Extinta pela Justiça Federal, ANTV atribui a Napoleão Filho decisão que o ministro do STJ não tomou

A ousadia da Associação Nacional das Empresas Transportadoras de Veículos (ANTV), extinta compulsoriamente pela Justiça Federal do Rio Grande do Sul, não tem limites e já chegou ao Superior Tribunal de Justiça (STJ). Informações falsas em petições protocoladas no conflito de competência suscitado pela própria entidade têm sido denunciadas e trazidas a público pelo site Livre Concorrência. A mais recente atribui ao ministro Napoleão Nunes Maia Filho uma decisão que ele não tomou. O falso resultado favorável sobre pedido para estender a todas as associadas da ANTV salvo-conduto já concedido à Tegma Gestão Logística foi usado como verdadeiro em nova petição encaminhada ao STJ.

O salvo-conduto referido pela ANTV ainda aguarda análise do ministro, depois de a Procuradoria-Geral da República pedir a nulidade processual do pleito por “ausência de legitimidade” da entidade.

Entenda o caso
Em setembro do ano passado, o processo começou a tramitar no STJ. A pedido da ANTV, o relator, ministro Napoleão Filho, suspendeu, sem ouvir o Ministério Público Federal (MPF), os efeitos da decisão do Tribunal Regional Federal da 4ª Região.
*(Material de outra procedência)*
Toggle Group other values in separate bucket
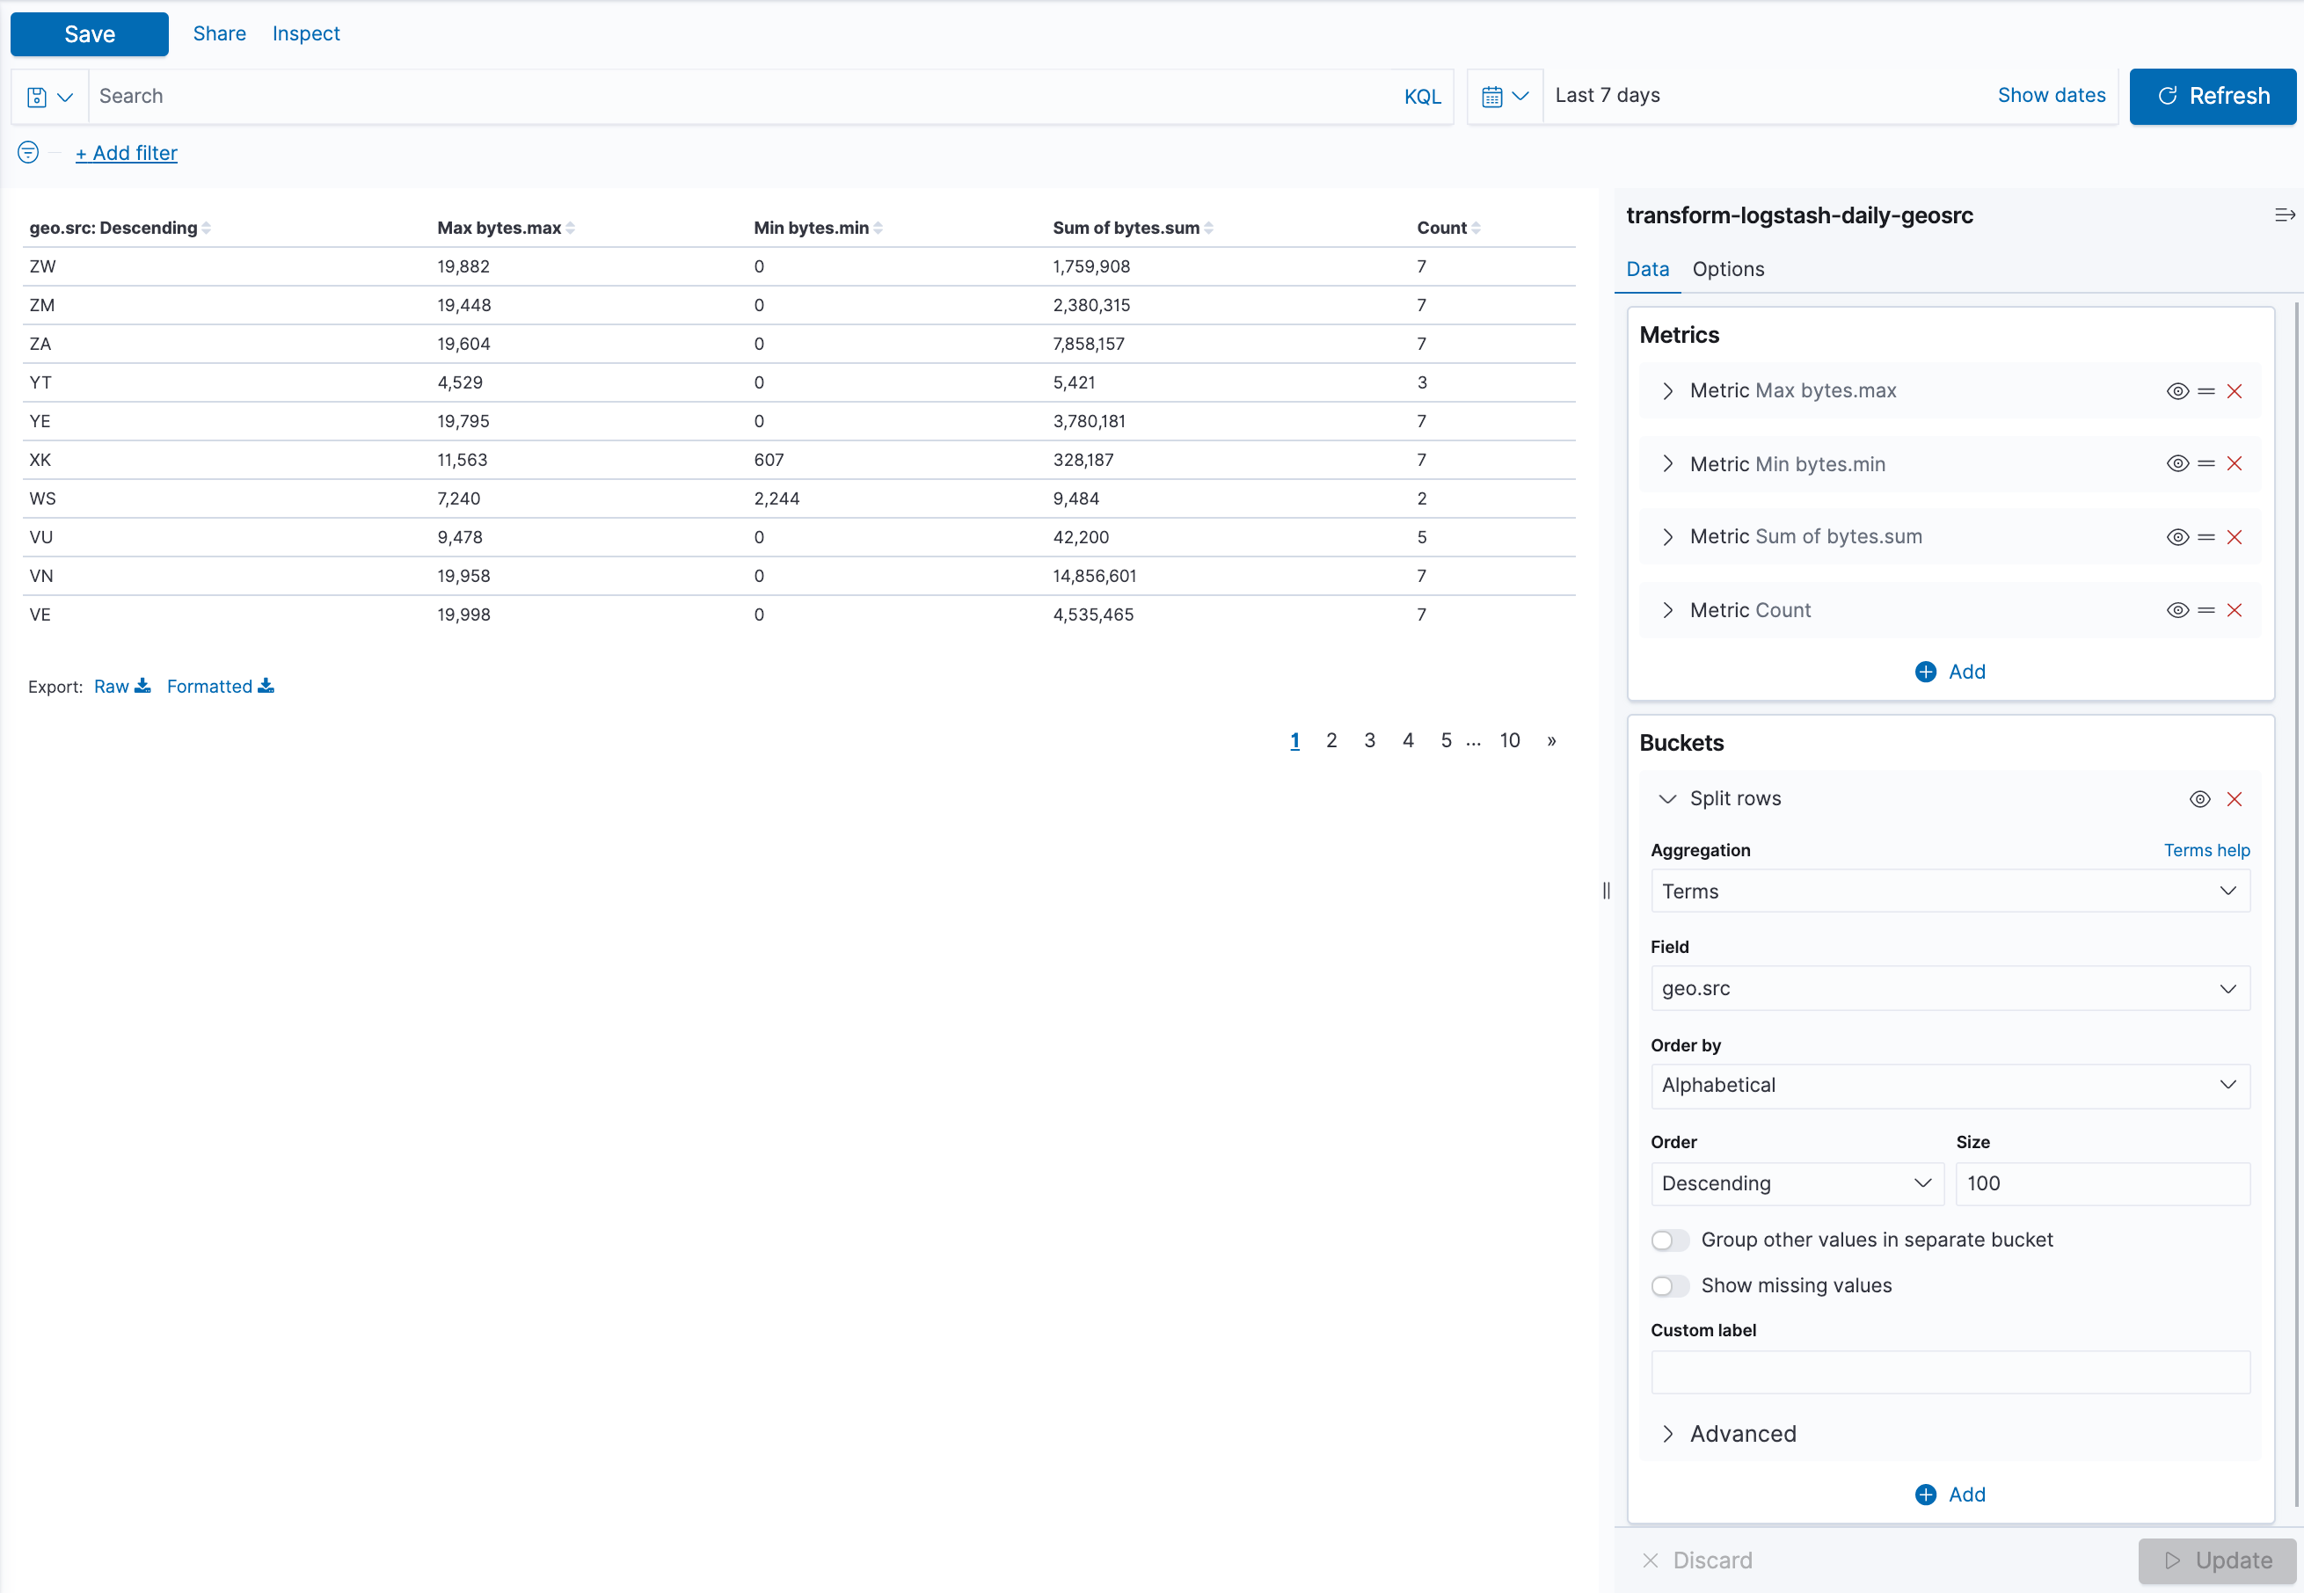click(x=1669, y=1240)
O TRF-4, com sede em Porto Alegre, confirmara a condenação da entidade e de mais três réus por formação de cartel no transporte de veículos novos. Com a liminar de Napoleão, “todos os processos que tenham como objeto os mesmos fatos e/ou acusadores do feito que tramita perante o Tribunal Regional Federal da 1ª Região” foram suspensos até o julgamento do conflito.

Em dezembro, a Tegma Gestão Logística – um dos alvos da Operação Pacto, deflagrada em 17 de outubro de 2019 pela Polícia Federal, Gaeco e Cade – peticionou pedindo que a extensão da medida atingisse especificamente a empresa como uma das ex-associadas da ANTV, o que foi concedido pelo ministro relator, também sem a manifestação do MPF. Em seguida, a ANTV pediu que o mesmo salvo-conduto provisório concedido à Tegma fosse igualmente estendido às transportadoras associadas à entidade. A ANTV, entretanto, não tem associadas desde 2004, quando todas as transportadoras se desligaram, conforme documento acostado aos autos.
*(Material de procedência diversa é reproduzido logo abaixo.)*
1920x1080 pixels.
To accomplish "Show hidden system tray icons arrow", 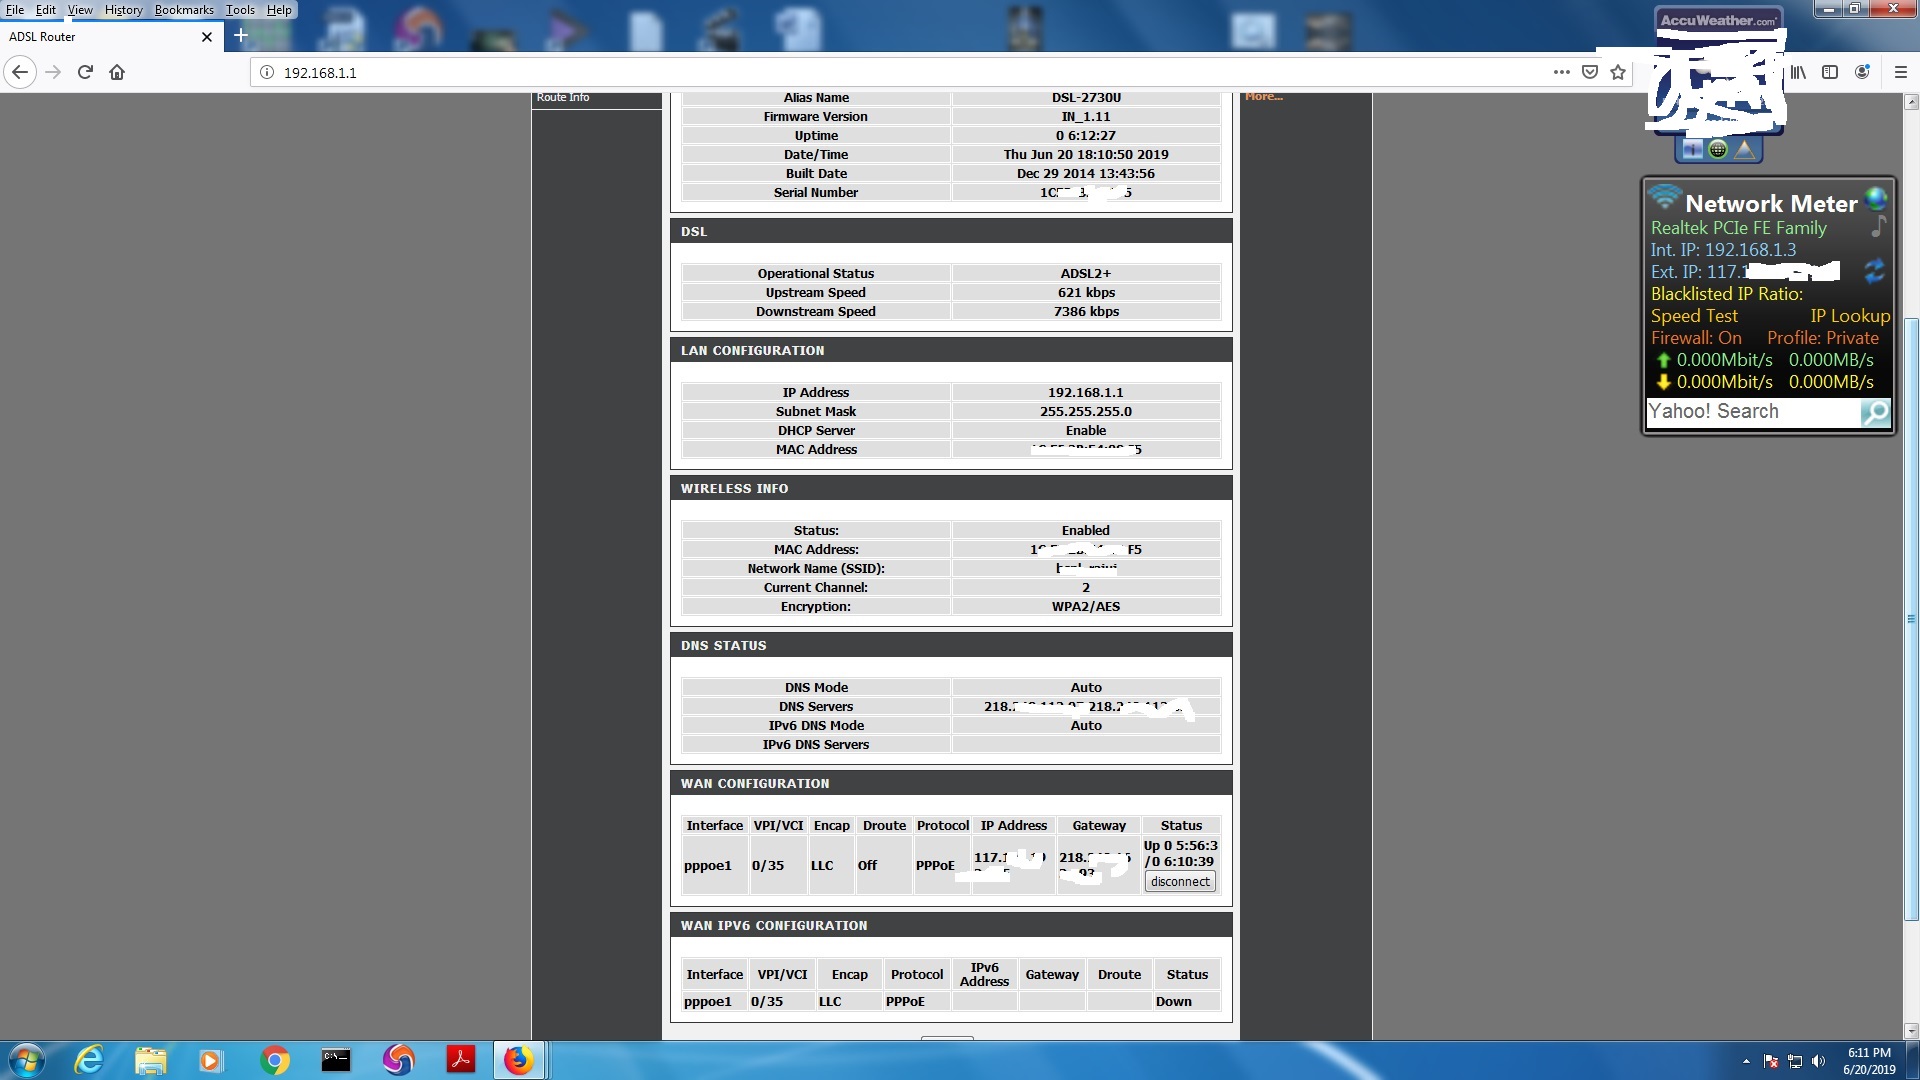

Por conta disso, a subprocuradora-geral da República Denise Vinci pediu ao STJ que intimasse a ANTV para que apresentasse autorização de cada uma das associadas para representação em juízo, sob pena de nulidade do processo por ausência de legitimidade. O ministro-relator acatou a solicitação da PGR.

No último dia 10, a ANTV confirmou não ter mais empresas associadas por estar com suas atividades paralisadas. Por conta do estatuto, entende que pode atuar em nome das associadas pelo fato da primeira ação ter sido ajuizada em 2002. E vai mais longe em sua afirmação falsa sobre a decisão do ministro-relator, quando lhe atribui uma decisão que não adotou:

“Requer a ANTV a preservação da decisão que alongou às suas fundadoras os efeitos da decisão inicialmente proferida por esta. D. Relatoria.”

O STJ deverá se pronunciar sobre a falsidade nos autos, informou a assessoria de imprensa da Corte. A Procuradoria-Geral da República aguarda ser intimada para analisar o caso. Já a Ordem dos Advogados do Brasil argumenta que para avaliar a situação deverá ser provocada por qualquer cidadão através de representação formal. Afirmações falsas ferem o Código de Ética da Ordem dos Advogados do Brasil.

O escritório que representa a ANTV também atua em vários processos do grupo Sada, de propriedade de Vittorio Medioli. O empresário e político de Minas Gerais é apontado pela Polícia Federal como chefe de uma quadrilha existente no setor de transporte de veículos novos em todo o país.

Conflito de Competência
O Conflito de Competência foi suscitado pela ANTV, sob a alegação de que há dois processos de conteúdos semelhantes nos tribunais federais da Quarta e Primeira Regiões (TRF-4 e TRF-1), o que não espelha a realidade. Os casos são distintos. O primeiro condenou General Motors do Brasil, Luiz Moan Yabiku Júnior (diretor da montadora), Sindicato dos Cegonheiros de São Paulo (Sinaceg) e ANTV por formação de cartel no setor de transporte de veículos novos. No TRF-1, o Ministério Público Federal tenta reverter a decisão de 1º Grau que rejeitou o pedido para que o Cade retomasse o processo administrativo arquivado em 2008, sob a alegação de falta de provas. A ANTV insiste, há anos, tratar-se do mesmo assunto.